Recorded data section start
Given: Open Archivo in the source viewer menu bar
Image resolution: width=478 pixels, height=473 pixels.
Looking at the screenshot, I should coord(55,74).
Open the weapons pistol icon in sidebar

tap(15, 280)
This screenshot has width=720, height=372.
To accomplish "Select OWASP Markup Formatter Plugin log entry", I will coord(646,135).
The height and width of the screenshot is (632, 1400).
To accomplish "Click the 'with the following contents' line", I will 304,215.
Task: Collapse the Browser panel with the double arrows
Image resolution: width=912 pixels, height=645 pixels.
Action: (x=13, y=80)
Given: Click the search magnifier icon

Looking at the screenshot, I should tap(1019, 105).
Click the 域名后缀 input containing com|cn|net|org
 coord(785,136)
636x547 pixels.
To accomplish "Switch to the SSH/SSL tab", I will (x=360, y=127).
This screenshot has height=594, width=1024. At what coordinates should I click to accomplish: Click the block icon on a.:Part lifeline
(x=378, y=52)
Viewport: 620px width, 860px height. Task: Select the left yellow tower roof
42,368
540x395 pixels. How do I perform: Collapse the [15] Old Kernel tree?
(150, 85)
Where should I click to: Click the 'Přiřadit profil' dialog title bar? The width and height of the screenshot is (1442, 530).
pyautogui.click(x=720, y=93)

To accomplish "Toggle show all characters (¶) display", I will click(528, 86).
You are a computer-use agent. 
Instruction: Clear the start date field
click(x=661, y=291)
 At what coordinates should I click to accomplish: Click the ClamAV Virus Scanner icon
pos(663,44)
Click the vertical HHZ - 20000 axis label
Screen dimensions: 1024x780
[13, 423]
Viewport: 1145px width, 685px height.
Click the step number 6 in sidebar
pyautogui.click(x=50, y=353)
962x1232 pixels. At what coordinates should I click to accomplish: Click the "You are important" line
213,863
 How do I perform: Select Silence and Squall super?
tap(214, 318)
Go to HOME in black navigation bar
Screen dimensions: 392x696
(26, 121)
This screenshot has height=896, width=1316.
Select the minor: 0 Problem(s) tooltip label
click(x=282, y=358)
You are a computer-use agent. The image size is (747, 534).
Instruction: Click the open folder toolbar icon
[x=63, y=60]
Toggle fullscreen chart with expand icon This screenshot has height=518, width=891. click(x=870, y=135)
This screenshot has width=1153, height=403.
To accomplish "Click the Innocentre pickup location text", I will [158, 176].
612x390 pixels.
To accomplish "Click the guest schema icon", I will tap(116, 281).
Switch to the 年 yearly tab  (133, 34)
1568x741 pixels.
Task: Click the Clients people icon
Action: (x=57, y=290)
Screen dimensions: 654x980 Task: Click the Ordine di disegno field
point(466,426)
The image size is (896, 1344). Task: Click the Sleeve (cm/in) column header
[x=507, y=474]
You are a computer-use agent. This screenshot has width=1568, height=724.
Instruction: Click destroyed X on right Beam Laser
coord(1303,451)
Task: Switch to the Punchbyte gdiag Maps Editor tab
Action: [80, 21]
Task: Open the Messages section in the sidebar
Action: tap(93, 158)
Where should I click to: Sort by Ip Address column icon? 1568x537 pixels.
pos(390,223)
Recorded data section end
Task to complete: Restate word for word only the lines above from the line containing "612x390 pixels." to the line containing "You are a computer-use agent. This", both of them included.

Exercise solution:
612x390 pixels.
To accomplish "Click the guest schema icon", I will tap(116, 281).
Switch to the 年 yearly tab  (133, 34)
1568x741 pixels.
Task: Click the Clients people icon
Action: (x=57, y=290)
Screen dimensions: 654x980 Task: Click the Ordine di disegno field
point(466,426)
The image size is (896, 1344). Task: Click the Sleeve (cm/in) column header
[x=507, y=474]
You are a computer-use agent. This screenshot has width=1568, height=724.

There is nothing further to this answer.